======== Records supplied
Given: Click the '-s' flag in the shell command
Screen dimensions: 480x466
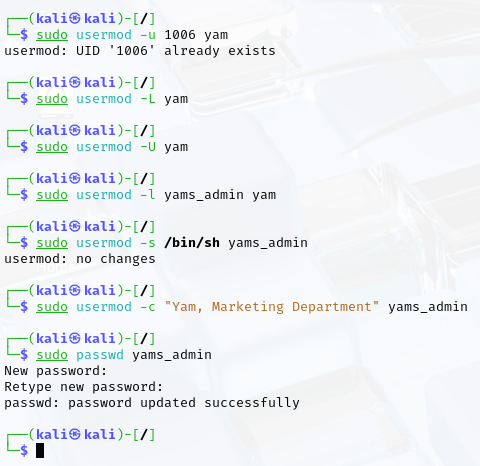Looking at the screenshot, I should click(x=148, y=243).
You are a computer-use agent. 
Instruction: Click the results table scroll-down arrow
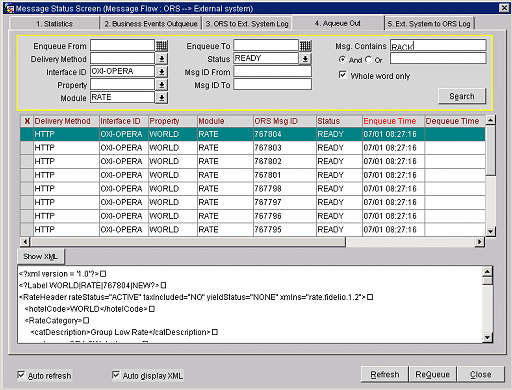click(490, 231)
================
◆ Activity
Write out the records once more, word for word, though without the pictures they contain.

◆ Finished exercise
Given: Click the '-s' flag in the shell command
Screen dimensions: 480x466
Looking at the screenshot, I should click(x=148, y=243).
You are a computer-use agent. 
Instruction: Click the results table scroll-down arrow
click(490, 231)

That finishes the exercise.